A 10 heures pétantes ce samedi-là, vêtue d’une écharpe fluo, d’un pantalon noir et d’un sac rempli d’accessoires personnels, Björk s’est présentée au studio Pin Up et a patiemment attendu l’équipe de Goude sur le plateau 7. Dans les années 80, l’endroit était à la mode ce que Canal Plus était au show-biz. Après un passage à vide, il a retrouvé sa place au début des années 2000. Sur les murs de ce lieu retranché, les portraits glacés des tops du début de ce siècle. Un monte-charge me mène au troisième étage. Dès le seuil du plateau, une électricité me saisit. Dans la pénombre d’un vaste loft, dix personnes s’affairent autour de Björk. A peine achevée la tournée promo de son nouvel album, Volta, l’Islandaise a rallié Paris pour les besoins de cette séance avec Jean-Paul Goude. Les premières idées esquissées à distance, ils se sont retrouvés dans la capitale afin de définir les quatre tableaux de cette journée.
● ● ● ● ●
▸ **Consigne donnée**
Pourrais-tu poursuivre le récit de la séance photo de Björk avec Jean-Paul Goude au studio Pin Up, en repartant juste après sa dernière phrase ?

▸ **Données sources**
● ● ● ● ●
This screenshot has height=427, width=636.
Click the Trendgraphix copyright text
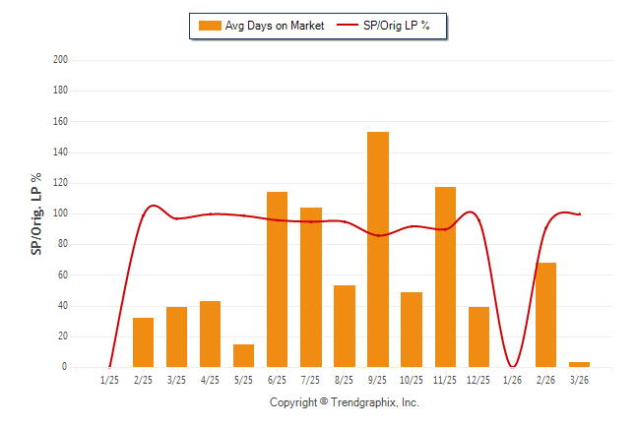point(345,402)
● ● ● ● ●
▸ **Réponse à fournir**
Trois heures plus tard, c’est une fourmilière. Coiffeurs, stylistes, maquilleuse, assistants ou représentant de la maison de disques s’agitent en tous sens tandis que la dame prend la pause, juchée sur les hauteurs d’un cube. Elle porte une longue robe blanche en voile étrangement proche d’une tenue mortuaire et un singulier masque de dentelle, et brandit une lance de chasseur du royaume du Dahomey qu’elle ne quittera plus... L’IMAGE EST SI SAISISSANTE qu’elle me frappe en plein cœur et me force au recul. Dans la pénombre de ce plateau où les principales sources lumineuses convergent vers la chanteuse, je me tais discret et trouve une place un peu en retrait, au cœur d’un carré de canapés club. Un poste d’observation idéal pour suivre la progression des deux titans. Lui, Goude, aujourd’hui sexagénaire, propulse directeur artistique d’Esquire à trente ans, puis "auteur d’images" pour Grace Jones, son égérie et la mère de son fils, pour Chanel ou Kodak. Lui dont l’univers privilégie depuis trente ans l’exotisme, la danse, le magique et par extension la musique. Lui qui trouve en Björk un modèle sans équivalent, à l’étrangeté, au caractère et au magnétisme uniques dans la pop actuelle.
Elle ensuite. Devenue en une quinzaine d’années la figure majeure d’une avant-garde pop, mais qui, depuis les cartons des albums Homogenic et Post, semble s’éloigner toujours davantage des attentes du grand public. Björk, artiste du paradoxe sinon de la rupture, aujourd’hui inscrite dans la conscience collective pour son image plus que pour son œuvre. Exigeante, radicale, cherchant sans cesse de nouveaux territoires d’expression, et cela en exact contre-pied des diktats imposés par l’industrie musicale.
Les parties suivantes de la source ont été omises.